[Records from a data collection]
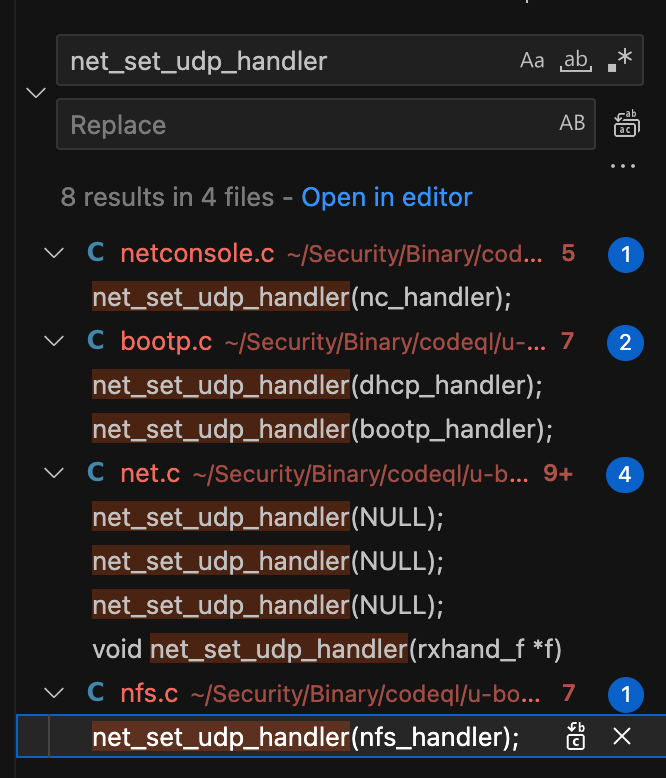
Task: Collapse the Replace field with the chevron
Action: click(x=36, y=92)
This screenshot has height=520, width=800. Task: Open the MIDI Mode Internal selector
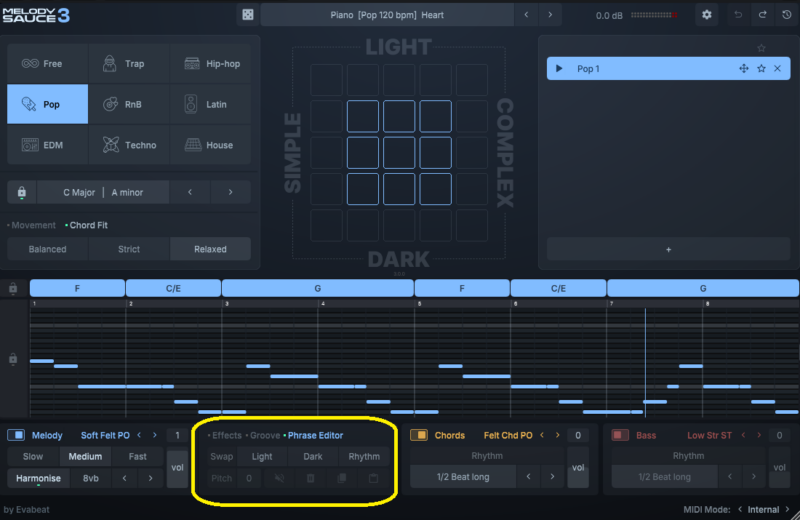762,510
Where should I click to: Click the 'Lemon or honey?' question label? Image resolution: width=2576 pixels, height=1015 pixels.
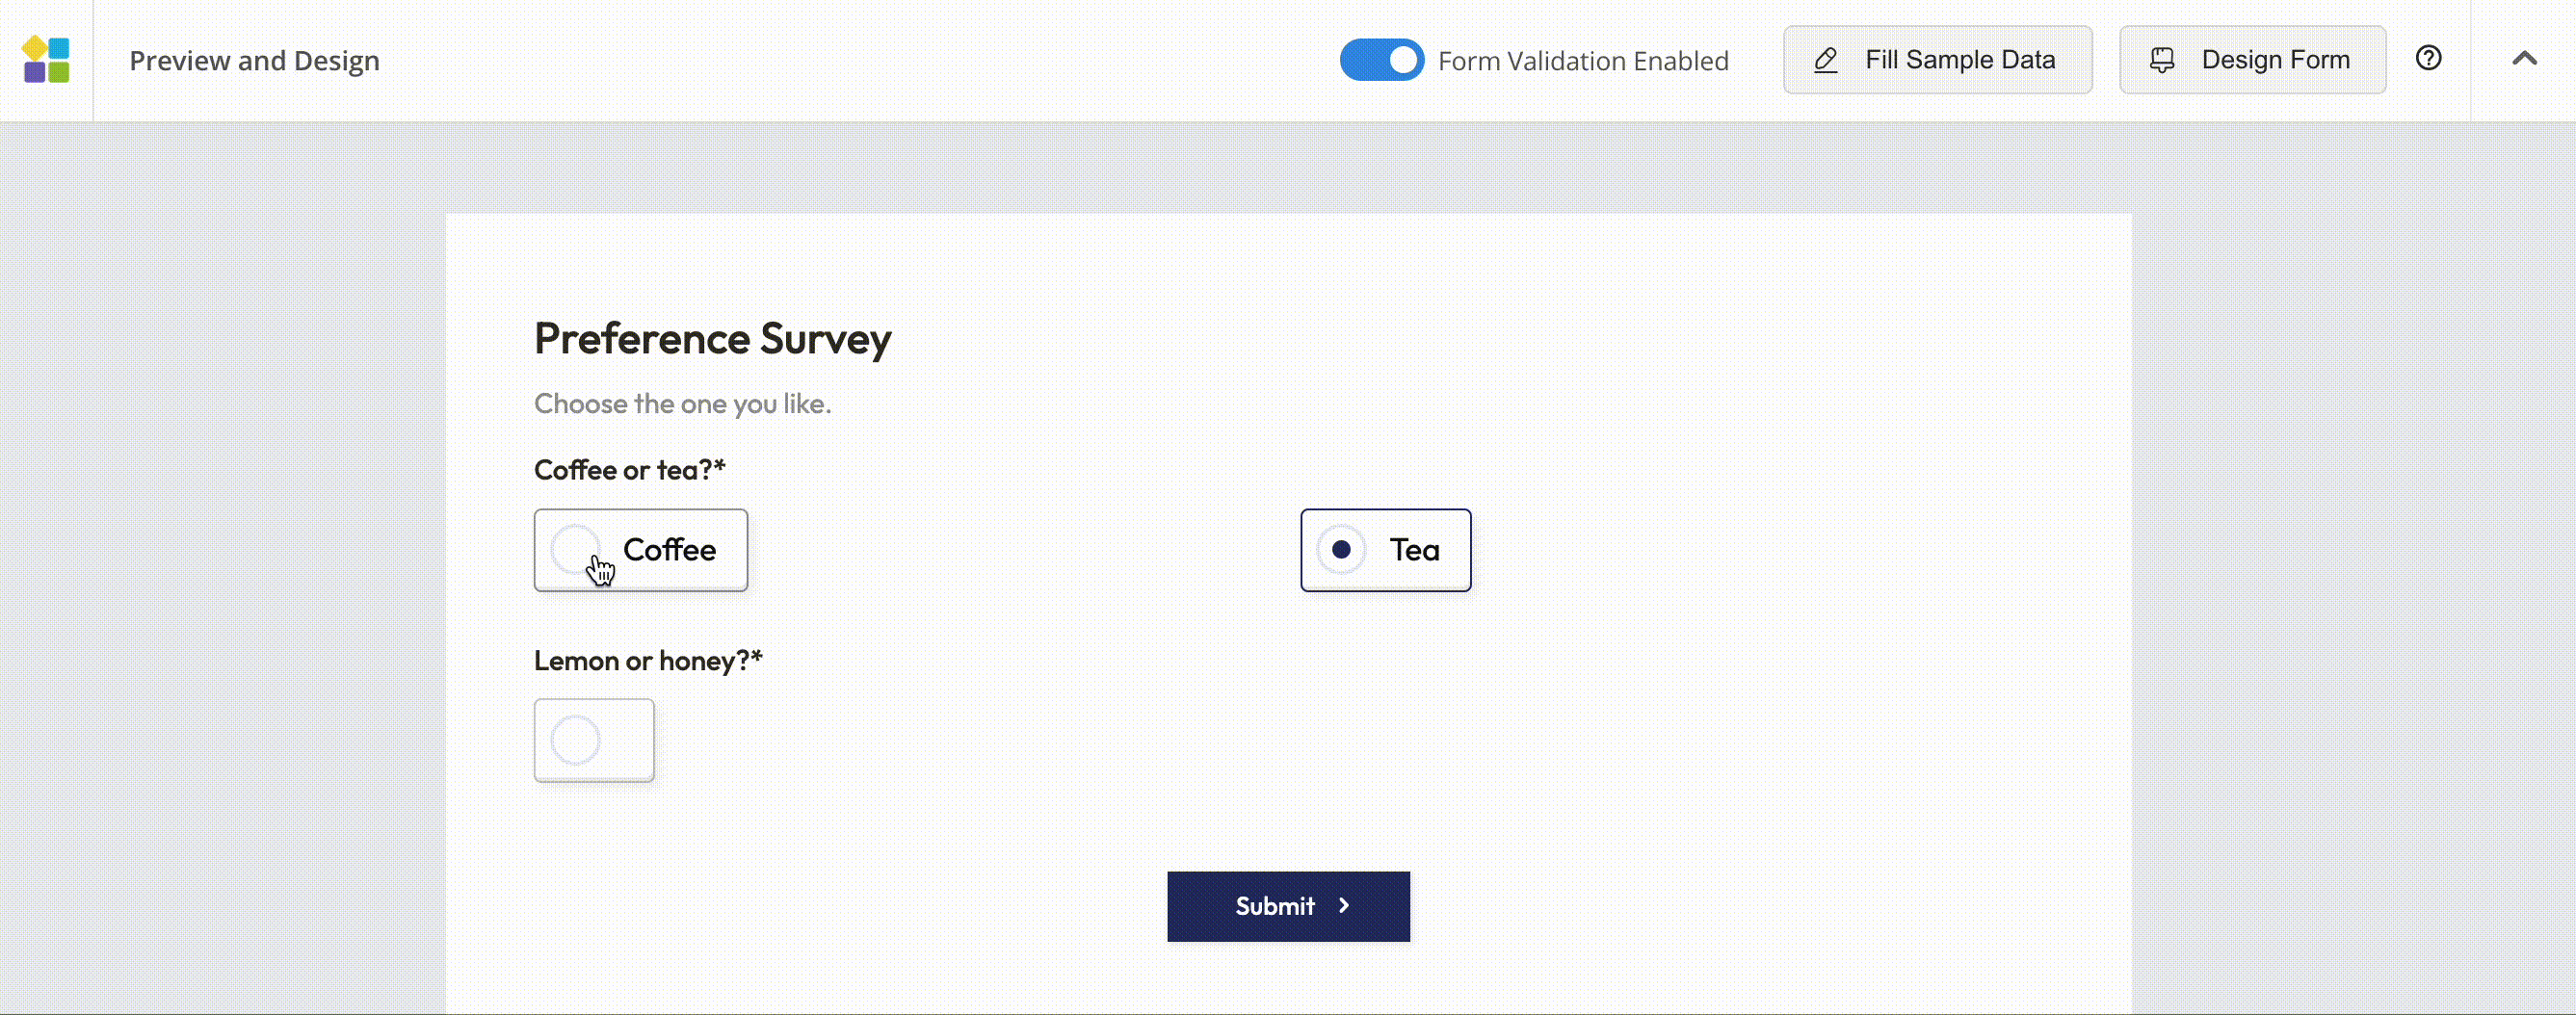pyautogui.click(x=648, y=661)
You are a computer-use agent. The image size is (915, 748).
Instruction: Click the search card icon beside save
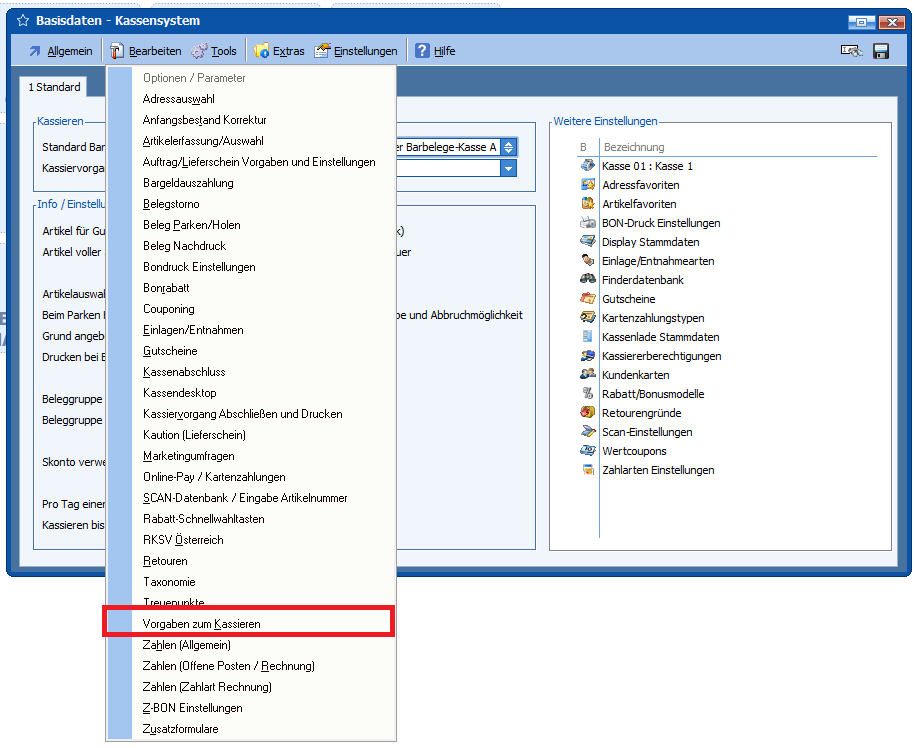click(851, 51)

- [ASSIGNMENT]: Would you print, exactly as they appear, the lines from the line with "This screenshot has" through the end of the entries above, leaving out the pictures?

- [TASK OUTPUT]:
This screenshot has height=520, width=800. Task: Open the MIDI Mode Internal selector
762,510
Where should I click to: Click the 'Lemon or honey?' question label? Image resolution: width=2576 pixels, height=1015 pixels.
pyautogui.click(x=648, y=661)
You are a computer-use agent. The image size is (915, 748).
Instruction: Click the search card icon beside save
click(851, 51)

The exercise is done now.